Collected data entries
* * * * * * *
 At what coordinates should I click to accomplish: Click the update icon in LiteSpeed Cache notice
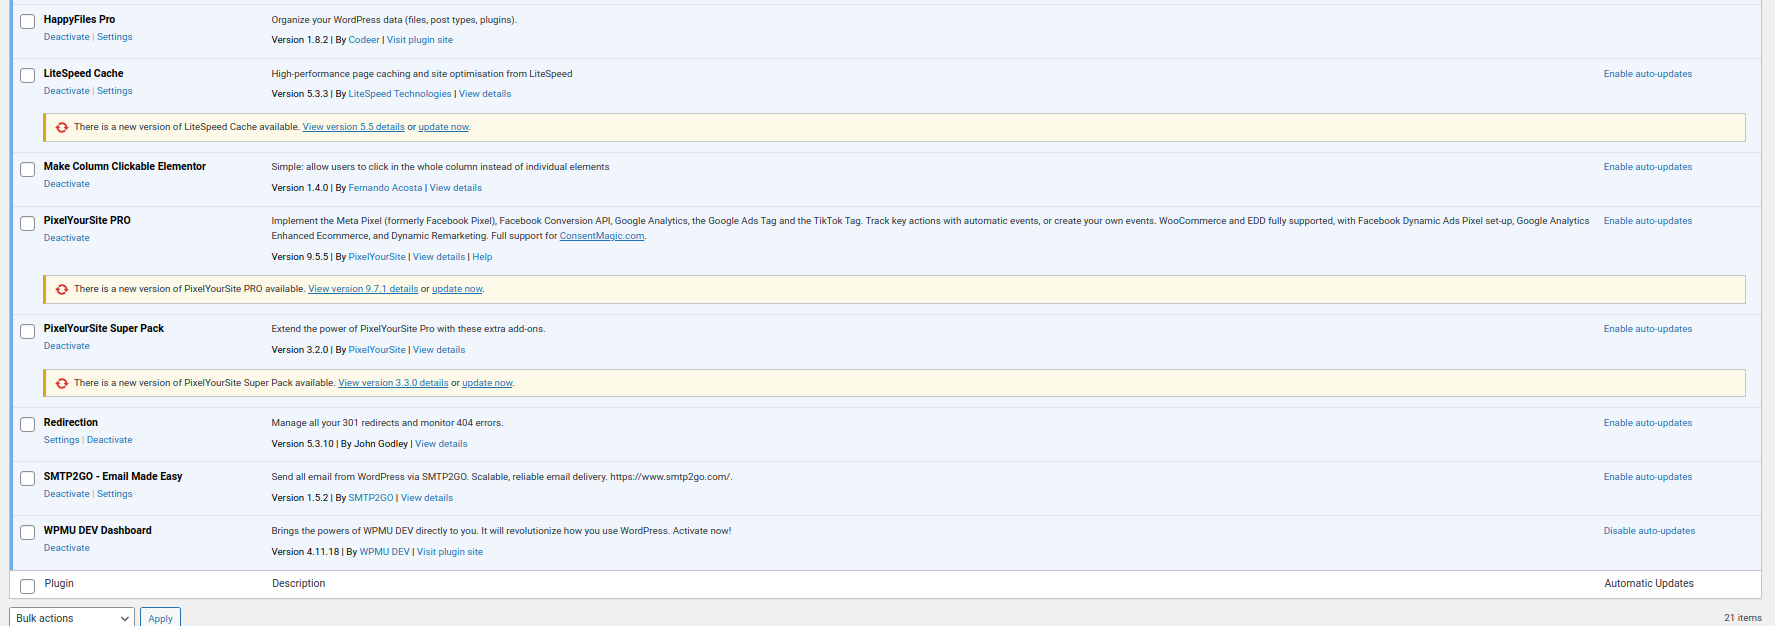(62, 127)
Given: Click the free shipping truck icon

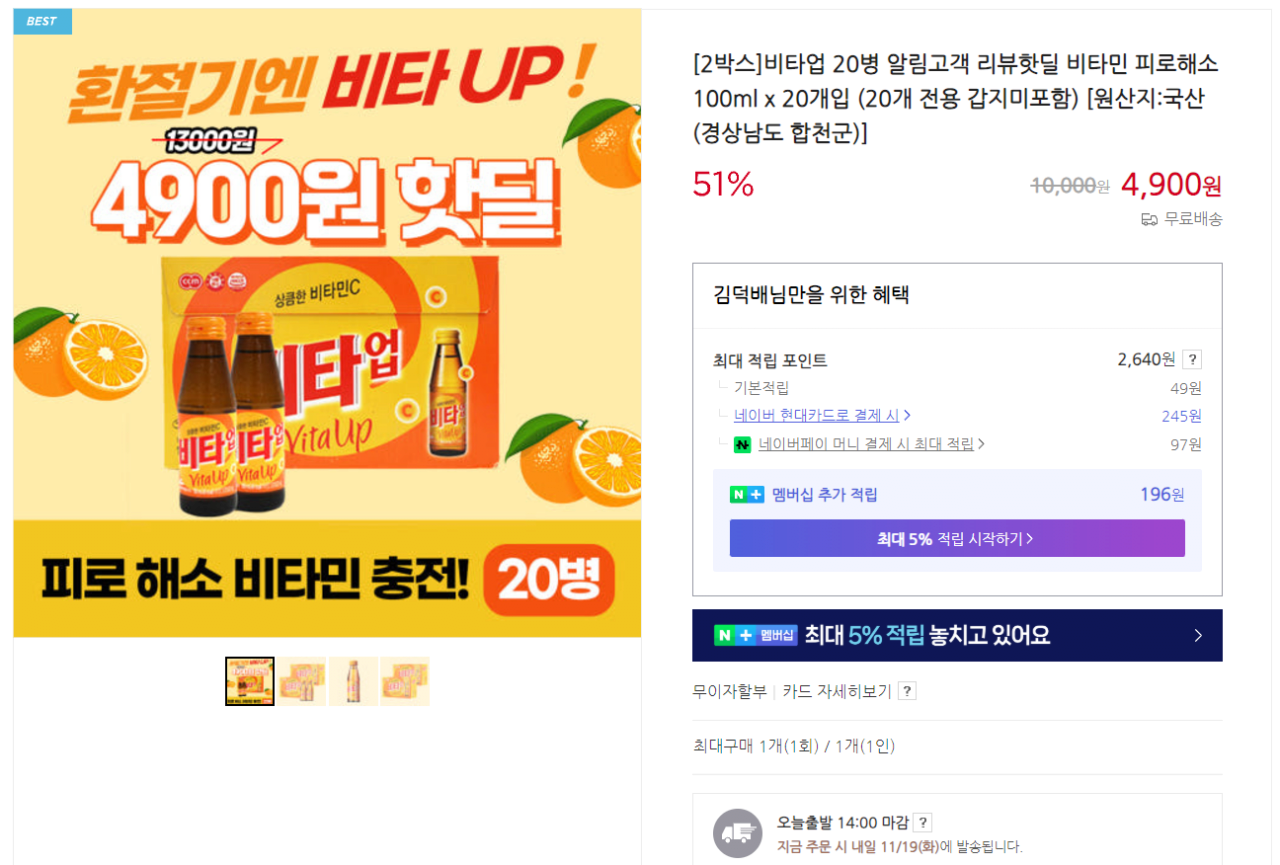Looking at the screenshot, I should point(1149,219).
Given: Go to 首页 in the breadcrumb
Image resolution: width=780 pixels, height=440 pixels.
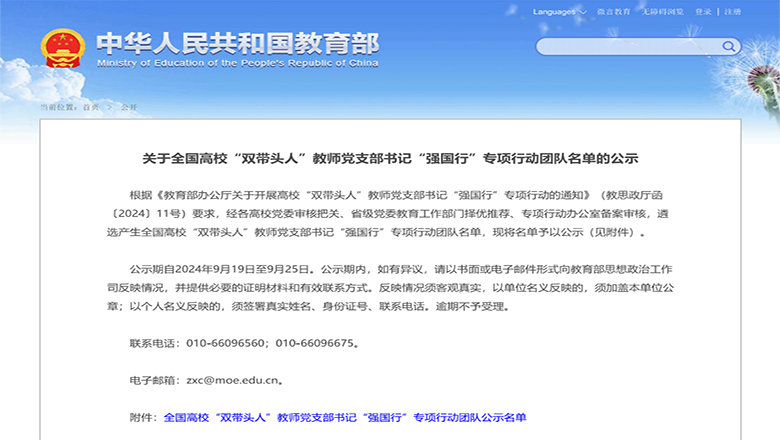Looking at the screenshot, I should [x=90, y=106].
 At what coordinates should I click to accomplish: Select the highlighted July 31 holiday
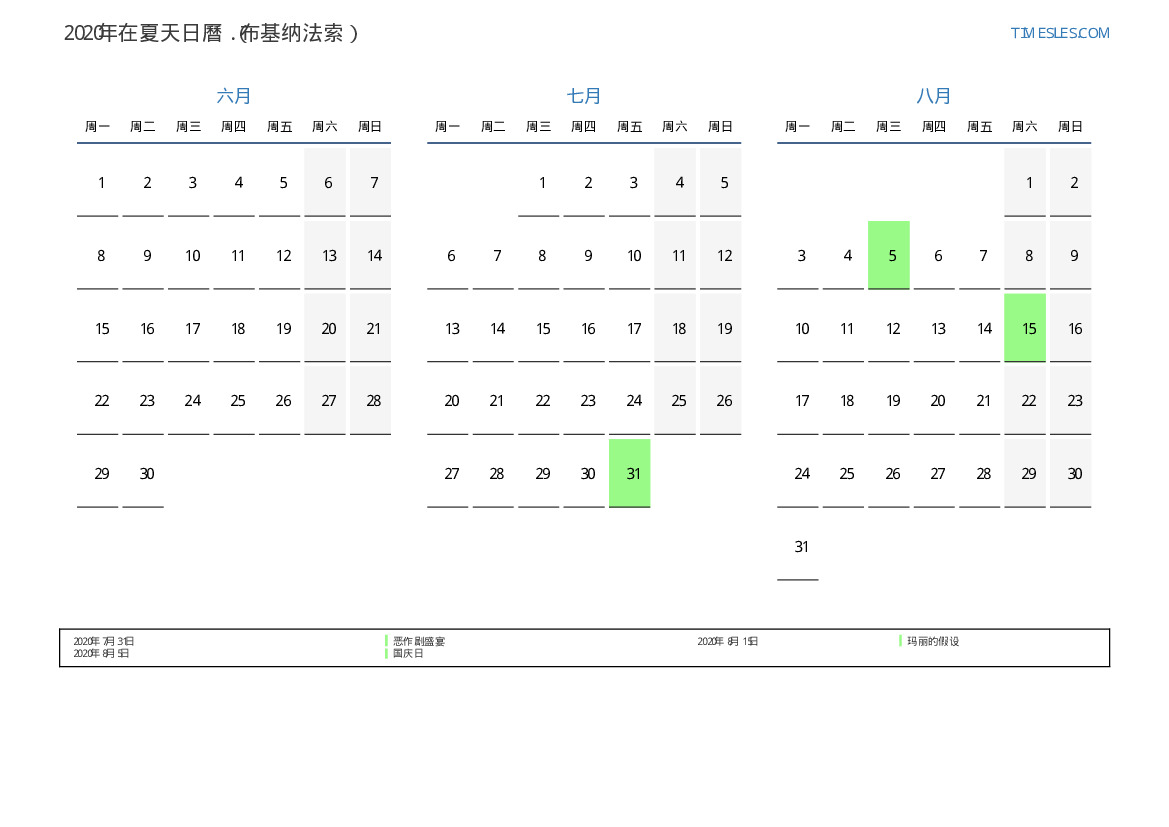[x=630, y=474]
* * * * * * *
### [YOUR INSTRUCTIONS]
Your task is to transcribe, exactly and without additions, every line from the one that contains "Given: Click the free shipping truck icon" to the end of the entries above, both included. Omit all pictures.

### [EXPECTED OUTPUT]
Given: Click the free shipping truck icon

Looking at the screenshot, I should point(1149,219).
Given: Go to 首页 in the breadcrumb
Image resolution: width=780 pixels, height=440 pixels.
Looking at the screenshot, I should [x=90, y=106].
 At what coordinates should I click to accomplish: Select the highlighted July 31 holiday
[x=630, y=474]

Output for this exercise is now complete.